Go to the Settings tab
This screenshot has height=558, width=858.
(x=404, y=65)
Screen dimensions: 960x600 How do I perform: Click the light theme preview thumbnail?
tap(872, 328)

***

# TASK DIRECTIONS
All lines from the one containing "Screen dimensions: 960x600" to the last line of the material above must be copied exactly, and only those.

# RESPONSE BELOW
Screen dimensions: 960x600 How do I perform: Click the light theme preview thumbnail?
tap(872, 328)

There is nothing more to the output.